2. Synergy – firms at the opposite ends of the spectrum culture-wise, don’t function well as a unit, no matter how much overtime the CEO works. This also means employees don’t respond well to new leadership, which leads to a breakdown in communication and infrastructure.
3. Apathy – such internal challenges lead to ennui in company initiatives; nothing great has ever been achieved by a lack of enthusiasm or passion.
4. Decrease in competitiveness – marketplace forces seemingly weaken a company, such as HP, as it learned in facing its opponents, Dell and IBM.
5. Effects from macroeconomic events – terrorism and recessions, for example, hover as challenges. As a result, consumers and businesses will spend less on technology. Ask any government agency or business about 9/11 and the impact on their revenues.
Acceptance. Just as analysts were adamantly opposing HP’s focus and its inability to discern challenges accurately and to adapt accordingly, customers will likewise become indifferent about a merged company’s products and services.
The concept behind the principle of acceptance also requires resourcefulness in creating solutions to deal with reality, hidden or not.
Action. To sustain performance, implementation of an action plan requires a checklist of six key elements:
- Analysis by an astute analyst to ascertain strengths, weaknesses, opportunities, and threats
- Close monitoring and participation by top executives, especially during periods of change or unrest by stakeholders
- Prudent assessments of strategy and tactics combined with implementation by an outside participant – an assertive, objective traffic cop – to monitor and insure success in sustaining performance
- Due-diligence and patience so that not even small details are overlooked
- Accurate anticipation of the needs of customers
- Performance-based compensation
The three A’s for merger success will insure any company adapts extraordinarily well in a climate of change and uncertainty.

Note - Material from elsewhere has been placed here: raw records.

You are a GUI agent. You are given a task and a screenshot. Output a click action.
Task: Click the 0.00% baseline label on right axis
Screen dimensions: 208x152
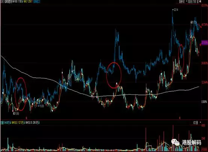(x=204, y=102)
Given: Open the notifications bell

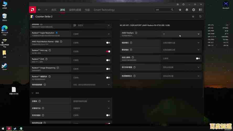Looking at the screenshot, I should pos(187,10).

Oh, if you’re contemplating the possibility of joining such employers, do your due diligence.
From the Coach’s Corner, whether you’re an employer or job-seeker, caution is also advised in the use of social media such as Facebook, LinkedIn or Twitter.
Employers should be careful in using social media in checking the backgrounds of applicants. If you find derogatory information and use it as justification of not hiring a worker, you will face legal hassles if applicants learn about it.
The protected classes: race, gender, religion, disability or sexual orientation.
Conversely, if you’re looking for work or networking for customers, a post showing any sign of unprofessional behavior will haunt you when decision-makers spot it.